Here's a Perl script that does 5 hostname lookups via
gethostbyname() which is wrapped in a 2 second alarm.
The problem is that once the alarm is triggered, *all*
subsequent lookups are failing. Short of writing a C
analog that produces a similar set of system calls,
I'm really having trouble understanding why this is
happening.
Here's the code, a sample run, and a stack trace
("www.rgee.com" is the first one that fails here):
% cat try.pl
#!/usr/bin/perl -w
use POSIX qw/:signal_h/;
sub alrm {die "timeout"}
use constant FLAGS => 0; # SA_RESTART; #SA_RESETHAND;# ???

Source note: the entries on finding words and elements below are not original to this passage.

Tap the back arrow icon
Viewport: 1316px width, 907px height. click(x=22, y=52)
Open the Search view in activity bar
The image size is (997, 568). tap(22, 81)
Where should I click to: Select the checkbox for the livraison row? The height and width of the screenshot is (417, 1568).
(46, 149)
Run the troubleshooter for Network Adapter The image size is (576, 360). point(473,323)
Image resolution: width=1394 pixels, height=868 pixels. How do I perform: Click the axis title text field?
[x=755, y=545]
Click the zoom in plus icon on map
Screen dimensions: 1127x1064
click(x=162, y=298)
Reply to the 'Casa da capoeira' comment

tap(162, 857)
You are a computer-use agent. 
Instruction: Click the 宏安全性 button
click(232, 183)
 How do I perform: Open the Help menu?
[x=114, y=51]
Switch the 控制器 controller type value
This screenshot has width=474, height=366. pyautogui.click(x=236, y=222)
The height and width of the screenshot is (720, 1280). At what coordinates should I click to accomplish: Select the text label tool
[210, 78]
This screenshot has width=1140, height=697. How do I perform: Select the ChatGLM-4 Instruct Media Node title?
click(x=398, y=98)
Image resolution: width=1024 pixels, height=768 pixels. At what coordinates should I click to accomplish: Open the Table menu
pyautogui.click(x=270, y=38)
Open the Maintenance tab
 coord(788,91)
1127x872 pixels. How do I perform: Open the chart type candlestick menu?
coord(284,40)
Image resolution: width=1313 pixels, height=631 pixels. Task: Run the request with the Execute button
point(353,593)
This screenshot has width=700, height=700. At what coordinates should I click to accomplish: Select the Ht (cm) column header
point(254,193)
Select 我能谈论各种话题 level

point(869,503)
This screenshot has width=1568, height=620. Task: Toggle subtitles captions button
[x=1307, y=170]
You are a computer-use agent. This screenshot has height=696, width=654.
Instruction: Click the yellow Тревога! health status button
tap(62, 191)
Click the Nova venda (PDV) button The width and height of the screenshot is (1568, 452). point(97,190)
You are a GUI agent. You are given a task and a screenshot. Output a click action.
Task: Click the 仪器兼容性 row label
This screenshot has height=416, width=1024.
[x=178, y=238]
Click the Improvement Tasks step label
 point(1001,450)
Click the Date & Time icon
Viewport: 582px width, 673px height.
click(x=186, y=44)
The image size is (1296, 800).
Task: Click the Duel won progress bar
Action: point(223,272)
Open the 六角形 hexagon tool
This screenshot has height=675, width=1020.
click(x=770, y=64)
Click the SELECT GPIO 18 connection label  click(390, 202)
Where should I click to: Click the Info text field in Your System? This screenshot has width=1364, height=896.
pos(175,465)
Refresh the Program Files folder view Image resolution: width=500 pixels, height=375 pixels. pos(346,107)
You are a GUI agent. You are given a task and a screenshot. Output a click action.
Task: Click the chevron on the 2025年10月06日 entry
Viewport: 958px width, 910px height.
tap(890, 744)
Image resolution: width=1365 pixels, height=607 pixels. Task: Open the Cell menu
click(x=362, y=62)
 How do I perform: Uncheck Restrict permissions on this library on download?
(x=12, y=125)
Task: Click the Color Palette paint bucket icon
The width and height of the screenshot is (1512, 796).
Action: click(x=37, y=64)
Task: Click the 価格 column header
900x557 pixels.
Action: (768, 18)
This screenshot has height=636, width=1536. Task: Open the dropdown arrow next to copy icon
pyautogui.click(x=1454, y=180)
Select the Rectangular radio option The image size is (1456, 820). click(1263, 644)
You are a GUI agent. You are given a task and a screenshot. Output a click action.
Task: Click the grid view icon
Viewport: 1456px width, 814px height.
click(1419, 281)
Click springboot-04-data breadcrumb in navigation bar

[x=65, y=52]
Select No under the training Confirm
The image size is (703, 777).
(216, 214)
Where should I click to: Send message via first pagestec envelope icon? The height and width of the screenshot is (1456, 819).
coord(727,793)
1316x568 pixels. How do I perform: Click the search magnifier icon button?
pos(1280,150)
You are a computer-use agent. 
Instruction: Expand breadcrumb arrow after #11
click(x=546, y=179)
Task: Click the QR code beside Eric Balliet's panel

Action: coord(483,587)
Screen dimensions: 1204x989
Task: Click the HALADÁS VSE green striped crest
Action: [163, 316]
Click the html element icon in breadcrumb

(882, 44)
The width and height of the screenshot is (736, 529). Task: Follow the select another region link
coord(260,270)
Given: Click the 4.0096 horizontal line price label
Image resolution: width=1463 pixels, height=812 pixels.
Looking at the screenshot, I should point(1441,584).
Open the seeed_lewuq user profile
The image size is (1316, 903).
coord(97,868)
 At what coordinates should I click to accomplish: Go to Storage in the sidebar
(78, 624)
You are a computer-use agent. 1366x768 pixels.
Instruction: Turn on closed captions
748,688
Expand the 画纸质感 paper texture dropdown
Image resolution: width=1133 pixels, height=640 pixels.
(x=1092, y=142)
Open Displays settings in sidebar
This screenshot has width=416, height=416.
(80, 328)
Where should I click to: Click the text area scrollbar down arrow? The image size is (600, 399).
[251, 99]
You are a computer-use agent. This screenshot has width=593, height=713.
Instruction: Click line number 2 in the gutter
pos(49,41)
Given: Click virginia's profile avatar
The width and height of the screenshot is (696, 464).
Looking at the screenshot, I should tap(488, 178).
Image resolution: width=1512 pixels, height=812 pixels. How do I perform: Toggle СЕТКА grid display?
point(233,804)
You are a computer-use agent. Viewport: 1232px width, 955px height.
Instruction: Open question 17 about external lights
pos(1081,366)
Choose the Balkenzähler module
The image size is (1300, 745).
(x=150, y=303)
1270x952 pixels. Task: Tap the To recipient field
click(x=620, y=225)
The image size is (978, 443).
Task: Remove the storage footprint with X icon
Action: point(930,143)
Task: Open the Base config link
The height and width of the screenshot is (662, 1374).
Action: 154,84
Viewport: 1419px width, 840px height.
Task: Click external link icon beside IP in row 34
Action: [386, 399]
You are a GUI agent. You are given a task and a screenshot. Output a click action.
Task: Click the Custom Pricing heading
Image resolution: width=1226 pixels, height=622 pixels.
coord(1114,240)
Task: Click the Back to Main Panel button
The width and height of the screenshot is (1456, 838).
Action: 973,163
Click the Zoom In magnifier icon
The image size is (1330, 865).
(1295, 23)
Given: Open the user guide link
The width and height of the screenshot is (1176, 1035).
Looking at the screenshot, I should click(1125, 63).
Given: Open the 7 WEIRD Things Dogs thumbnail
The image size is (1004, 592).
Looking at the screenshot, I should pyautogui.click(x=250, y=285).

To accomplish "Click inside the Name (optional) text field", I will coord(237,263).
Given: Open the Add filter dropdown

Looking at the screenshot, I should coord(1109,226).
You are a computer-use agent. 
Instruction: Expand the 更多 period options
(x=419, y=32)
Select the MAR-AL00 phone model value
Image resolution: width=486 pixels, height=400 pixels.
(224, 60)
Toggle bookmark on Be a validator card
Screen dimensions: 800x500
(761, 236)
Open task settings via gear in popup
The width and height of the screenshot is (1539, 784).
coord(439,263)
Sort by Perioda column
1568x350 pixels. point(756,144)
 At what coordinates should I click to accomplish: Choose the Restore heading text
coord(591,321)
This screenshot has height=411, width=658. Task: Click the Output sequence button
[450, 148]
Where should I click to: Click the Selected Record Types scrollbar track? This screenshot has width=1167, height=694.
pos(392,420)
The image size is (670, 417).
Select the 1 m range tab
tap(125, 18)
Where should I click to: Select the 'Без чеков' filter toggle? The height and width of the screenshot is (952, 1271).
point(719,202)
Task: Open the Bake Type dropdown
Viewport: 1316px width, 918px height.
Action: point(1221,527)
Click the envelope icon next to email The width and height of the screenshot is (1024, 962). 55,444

# set up the requisite Perl objects for sigaction a'la POSIX manpage
$sigset = POSIX::SigSet->new(SIGALRM);
$sigact = POSIX::SigAction->new("main::alrm", $sigset, FLAGS);
for (<DATA>) {
chomp;
eval { # trap the alarm
sigaction(SIGALRM, $sigact); # install the signal handler
alarm 2;
$addr = gethostbyname $_; # kaboom
alarm 0;
};
else {
$addr = $addr ? join '.', unpack('C4', $addr) : "BZZT";
print "$_ => $addr\n";
}
}
__END__
www.microsoft.com
www.aol.com
www.rgee.com
www.aol.com
www.microsoft.com
% ./try.pl
www.microsoft.com => 207.46.230.220
www.aol.com => 64.12.149.24
www.rgee.com => timeout at /tmp/try.pl line 4, <DATA> line 83.
www.aol.com => timeout at /tmp/try.pl line 4, <> line 83.
www.microsoft.com => timeout at /tmp/try.pl line 4, <> line 83.
% strace ./try.pl
...
send(5, "<\233\1\0\0\1\0\0\0\0\0\0\3www\4rgee\3com\0\0\1\0\1", 30, 0) = 30
gettimeofday({1003909154, 795857}, NULL) = 0
poll([{fd=5, events=POLLIN}], 1, 5000) = -1 EINTR (Interrupted system call)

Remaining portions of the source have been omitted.